Or the whole "low carb" crap. Isnt a low carb beer one that has been firmented to a lower final gravity?

there for it costs less to produce, but people (i didnt say we ) get charged more for it. And Isnt alcahol a form of carbohydrate that has 3 or 4 times the calories of ordinary carbs?

please corect me if im wrong but this is my understanding


----------



## Dave86 (8/4/08)

You're dead right, alcohol is energy rich but a 5% abv beer that finishes at 1.002 versus one that finishes at 1.012 is going to be lower calorie due to the fact there is less calories left in the beer. Potential energy leaves the fermenter via CO2 and heat, thats my nerdy chemistry understanding of the process anyway


----------



## alexbrand (8/4/08)

MaltChew said:


> What makes a beer premium?



I think just seven letters on the label - and sometimes seven letters more on the crown cap...

Alex

PS: All my beers are premium...of course they are...


----------



## dc59 (8/4/08)

boingk said:


> Personally I'm a fan of the Independant Breweries of Australia - they put out such numbers like Haagen Lager, a recent commercial favourite due to it being $29 a case, 5%, and drinkable. I'm sure it has the word premium somewhere on the bottle as well, haha. Well, that was my first commercial case of beer in over a year, so there we are.
> 
> Now back to brewing!!!
> 
> Cheers - boingk



Haagen are my favourite commercial beer as well, one of the few I think are worth drinking. Plus the bottle is extremely sexy, and green by the way. I collect them for the beers I decide to bottle.
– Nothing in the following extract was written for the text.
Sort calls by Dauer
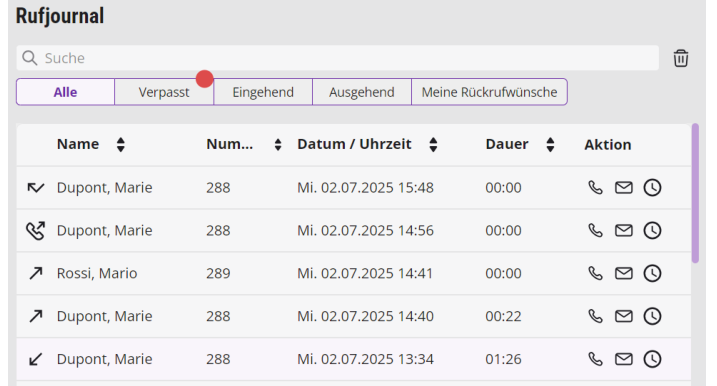550,145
There are 5% alc. and labelled premium, not really sure what has made it premium, sure tastes nice though.


----------



## 0M39A (8/4/08)

Tony said:


> Ahhhh yes the "P" word.
> 
> Pathetic isnt it.
> 
> ...



You'll also find that most "low carb" beers are also lower in alcohol as well. usually 4.5% or less.


----------



## Tony (8/4/08)

fair enough...... i stand corected. They are still crap though!


----------



## oldbugman (8/4/08)

0M39A said:


> You'll also find that most "low carb" beers are also lower in alcohol as well. usually 4.5% or less.



http://www.smh.com.au/news/national/myth-o...1801094691.html



> A traditional beer such as Tooheys Old contains 156 kilojoules per 100 millilitres - only 30 kilojoules more than Hahn Super Dry at 126 kilojoules per 100 millilitres. Tooheys Old also has a lower alcohol content, which nutritionists say is far more important than the carb content.


----------



## mje1980 (9/4/08)

I have noticed crown lager has started running ads in the sunday papers. An absolute farce i reckon. Pure marketing, nothing else. I would much rather drink the $30 haagen stuff than crown, i mean its pretty flavourless, but it doesnt get advertised as something its not. Crown is terrible, regardless if its bottled or on tap. However, its funny that a lot of people fall for the hype. I see people drinking it, and feel sorry for them. 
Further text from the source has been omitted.